What the task asks:
Please repeat the lines of the material between the line holding "Click the white chevron" and the line holding "coord(670,327)", inclusive.

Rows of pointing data

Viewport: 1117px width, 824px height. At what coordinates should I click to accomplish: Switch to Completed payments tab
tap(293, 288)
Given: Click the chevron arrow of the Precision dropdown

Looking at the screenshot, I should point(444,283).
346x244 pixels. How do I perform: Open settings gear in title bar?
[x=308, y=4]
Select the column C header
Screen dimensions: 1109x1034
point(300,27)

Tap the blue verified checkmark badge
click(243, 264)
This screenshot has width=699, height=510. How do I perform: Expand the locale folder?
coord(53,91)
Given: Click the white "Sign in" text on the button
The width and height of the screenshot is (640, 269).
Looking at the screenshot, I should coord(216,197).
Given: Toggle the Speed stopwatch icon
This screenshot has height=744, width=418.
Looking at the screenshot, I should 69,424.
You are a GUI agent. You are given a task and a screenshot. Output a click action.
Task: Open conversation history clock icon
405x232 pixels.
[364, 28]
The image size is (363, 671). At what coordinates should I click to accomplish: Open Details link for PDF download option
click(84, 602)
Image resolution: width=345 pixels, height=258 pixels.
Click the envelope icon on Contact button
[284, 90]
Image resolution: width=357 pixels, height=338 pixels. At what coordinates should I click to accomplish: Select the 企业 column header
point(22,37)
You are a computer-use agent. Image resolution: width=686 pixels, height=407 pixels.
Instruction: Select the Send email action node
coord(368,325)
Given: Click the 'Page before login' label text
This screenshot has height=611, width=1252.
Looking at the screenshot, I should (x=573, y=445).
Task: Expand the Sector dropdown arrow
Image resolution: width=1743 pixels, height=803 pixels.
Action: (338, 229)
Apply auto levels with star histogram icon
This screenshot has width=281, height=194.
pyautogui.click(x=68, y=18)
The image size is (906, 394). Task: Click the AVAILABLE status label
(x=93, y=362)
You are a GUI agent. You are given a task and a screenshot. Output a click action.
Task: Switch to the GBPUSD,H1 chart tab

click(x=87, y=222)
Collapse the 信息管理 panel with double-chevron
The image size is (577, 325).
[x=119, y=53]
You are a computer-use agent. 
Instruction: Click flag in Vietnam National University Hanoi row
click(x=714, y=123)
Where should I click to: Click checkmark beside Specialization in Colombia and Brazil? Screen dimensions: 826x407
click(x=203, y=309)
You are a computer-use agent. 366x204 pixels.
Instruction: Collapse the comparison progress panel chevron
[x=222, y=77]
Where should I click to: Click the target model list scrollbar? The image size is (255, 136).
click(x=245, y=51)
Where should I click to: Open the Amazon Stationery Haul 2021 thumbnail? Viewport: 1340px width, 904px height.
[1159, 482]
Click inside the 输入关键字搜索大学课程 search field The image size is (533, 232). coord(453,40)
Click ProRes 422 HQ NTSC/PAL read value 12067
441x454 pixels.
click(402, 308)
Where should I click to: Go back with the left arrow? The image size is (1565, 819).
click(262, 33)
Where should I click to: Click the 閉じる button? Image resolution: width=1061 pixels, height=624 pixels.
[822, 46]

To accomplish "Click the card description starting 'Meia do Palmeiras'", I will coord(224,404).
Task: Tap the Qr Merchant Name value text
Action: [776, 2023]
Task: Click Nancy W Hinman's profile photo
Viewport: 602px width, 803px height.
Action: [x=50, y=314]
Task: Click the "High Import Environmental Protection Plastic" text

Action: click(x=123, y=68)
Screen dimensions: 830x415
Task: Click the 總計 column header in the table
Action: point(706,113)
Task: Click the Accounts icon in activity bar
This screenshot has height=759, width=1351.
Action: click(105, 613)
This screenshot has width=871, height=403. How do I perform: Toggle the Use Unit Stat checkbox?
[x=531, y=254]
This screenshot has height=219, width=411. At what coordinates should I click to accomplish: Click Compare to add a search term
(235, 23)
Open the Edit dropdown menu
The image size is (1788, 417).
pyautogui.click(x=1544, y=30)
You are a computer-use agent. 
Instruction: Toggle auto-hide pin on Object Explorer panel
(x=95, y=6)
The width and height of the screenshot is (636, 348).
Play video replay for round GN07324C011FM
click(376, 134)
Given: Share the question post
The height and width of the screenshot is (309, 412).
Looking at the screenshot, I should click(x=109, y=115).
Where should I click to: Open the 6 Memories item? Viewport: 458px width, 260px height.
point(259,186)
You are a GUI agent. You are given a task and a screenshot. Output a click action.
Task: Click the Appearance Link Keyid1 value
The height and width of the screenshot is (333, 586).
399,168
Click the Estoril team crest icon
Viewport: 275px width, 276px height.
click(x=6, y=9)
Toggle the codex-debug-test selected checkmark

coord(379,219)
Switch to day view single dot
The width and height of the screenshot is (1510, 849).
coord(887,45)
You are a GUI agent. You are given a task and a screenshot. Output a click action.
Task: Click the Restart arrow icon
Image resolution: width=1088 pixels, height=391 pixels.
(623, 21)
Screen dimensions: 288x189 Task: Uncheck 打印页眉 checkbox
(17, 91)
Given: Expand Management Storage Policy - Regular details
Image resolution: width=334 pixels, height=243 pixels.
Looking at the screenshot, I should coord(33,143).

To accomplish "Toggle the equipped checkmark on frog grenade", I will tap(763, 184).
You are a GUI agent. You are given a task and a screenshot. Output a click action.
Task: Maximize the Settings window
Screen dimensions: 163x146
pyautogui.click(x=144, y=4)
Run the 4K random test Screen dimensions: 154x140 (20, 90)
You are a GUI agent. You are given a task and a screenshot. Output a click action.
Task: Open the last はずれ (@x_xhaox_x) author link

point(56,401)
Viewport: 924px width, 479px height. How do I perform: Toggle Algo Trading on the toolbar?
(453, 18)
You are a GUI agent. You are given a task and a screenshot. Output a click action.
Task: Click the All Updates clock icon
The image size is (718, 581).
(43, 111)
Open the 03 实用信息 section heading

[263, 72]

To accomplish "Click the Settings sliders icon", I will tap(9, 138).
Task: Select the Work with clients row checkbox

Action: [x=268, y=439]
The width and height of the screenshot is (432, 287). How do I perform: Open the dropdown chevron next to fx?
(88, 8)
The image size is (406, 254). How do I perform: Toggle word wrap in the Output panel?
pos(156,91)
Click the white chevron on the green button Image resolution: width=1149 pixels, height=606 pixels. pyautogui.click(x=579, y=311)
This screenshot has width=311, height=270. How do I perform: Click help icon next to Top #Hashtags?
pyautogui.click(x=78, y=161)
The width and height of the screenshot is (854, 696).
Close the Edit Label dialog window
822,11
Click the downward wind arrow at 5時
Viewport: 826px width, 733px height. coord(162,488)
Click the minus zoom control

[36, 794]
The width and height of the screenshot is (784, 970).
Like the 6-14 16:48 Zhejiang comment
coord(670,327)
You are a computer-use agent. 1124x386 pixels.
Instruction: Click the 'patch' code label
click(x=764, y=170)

Problem solution:
Click the white chevron on the green button Image resolution: width=1149 pixels, height=606 pixels. pyautogui.click(x=579, y=311)
This screenshot has width=311, height=270. How do I perform: Click help icon next to Top #Hashtags?
pyautogui.click(x=78, y=161)
The width and height of the screenshot is (854, 696).
Close the Edit Label dialog window
822,11
Click the downward wind arrow at 5時
Viewport: 826px width, 733px height. coord(162,488)
Click the minus zoom control

[36, 794]
The width and height of the screenshot is (784, 970).
Like the 6-14 16:48 Zhejiang comment
coord(670,327)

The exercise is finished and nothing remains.